Okay, great - thanks @LucaCappelletti94

@caufieldjh can you have a look and see if this provides what we need in NEAT to switch to Grape for text embeddings? I think it should

caufieldjh commented 2 years ago

It looks like it should work, though there is some kind of name collision between Embiggen's transformers and the transformers providing the tokenizer:

>>> get_okapi_tfidf_weighted_textual_embedding(path)
Traceback (most recent call last):
  File "<stdin>", line 1, in <module>
  File "/home/harry/neat-env/lib/python3.8/site-packages/cache_decorator/cache.py", line 613, in wrapped
    result = function(*args, **kwargs)
  File "/home/harry/neat-env/lib/python3.8/site-packages/ensmallen/datasets/get_okapi_tfidf_weighted_textual_embedding.py", line 88, in get_okapi_tfidf_weighted_textual_embedding
    from transformers import AutoTokenizer
ImportError: cannot import name 'AutoTokenizer' from 'transformers' (/home/harry/neat-env/lib/python3.8/site-packages/embiggen/transformers/__init__.py)
LucaCappelletti94 commented 2 years ago

That's extremely odd, I'll look into it.

LucaCappelletti94 commented 2 years ago

Ok so, I have managed to reproduce it and tried to resolve this collision for a while. This has turned out to be quite cursed, so I will fall-back to the "I'm just going to rename that" option.

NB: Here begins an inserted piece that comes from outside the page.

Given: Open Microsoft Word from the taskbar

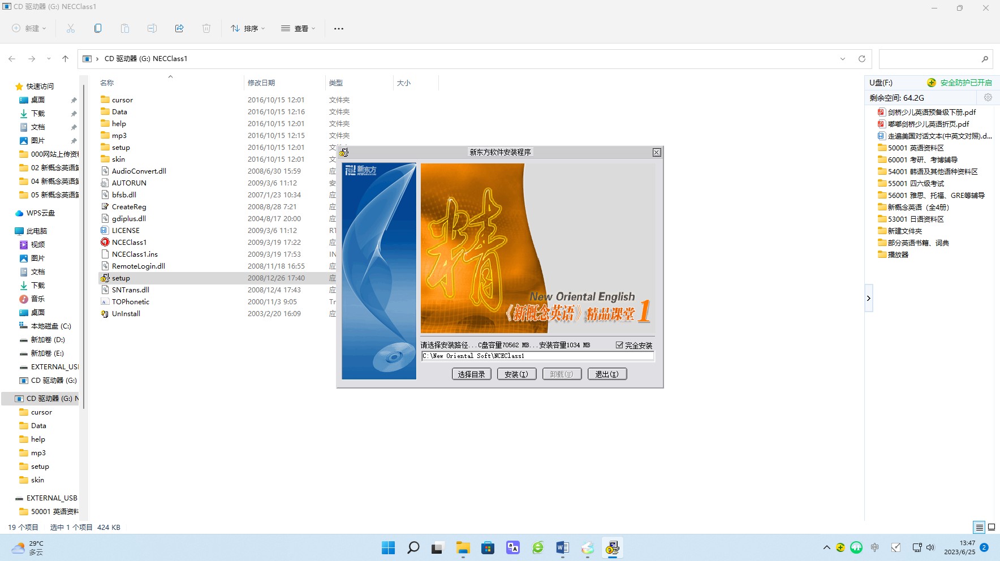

I'm thinking about what name could fit that better. It's the submodule that given a node embedding and a graph gets you the edge embedding or any of the likes. A name like graph_processing seems too vague. Do you have any proposals?

LucaCappelletti94 commented 2 years ago

Maybe embedding_transformers?

LucaCappelletti94 commented 2 years ago

I have renamed it for now from transformers to embedding_transformers. If we can find a better name, I'm absolutely up for it. At least for now there won't be a collision.

caufieldjh commented 2 years ago

I think that should work fine - at least I can't see a package on Pypi with that name so it shouldn't create the same kind of collision

LucaCappelletti94 commented 2 years ago

This issue should be now resolved, @caufieldjh could you confirm?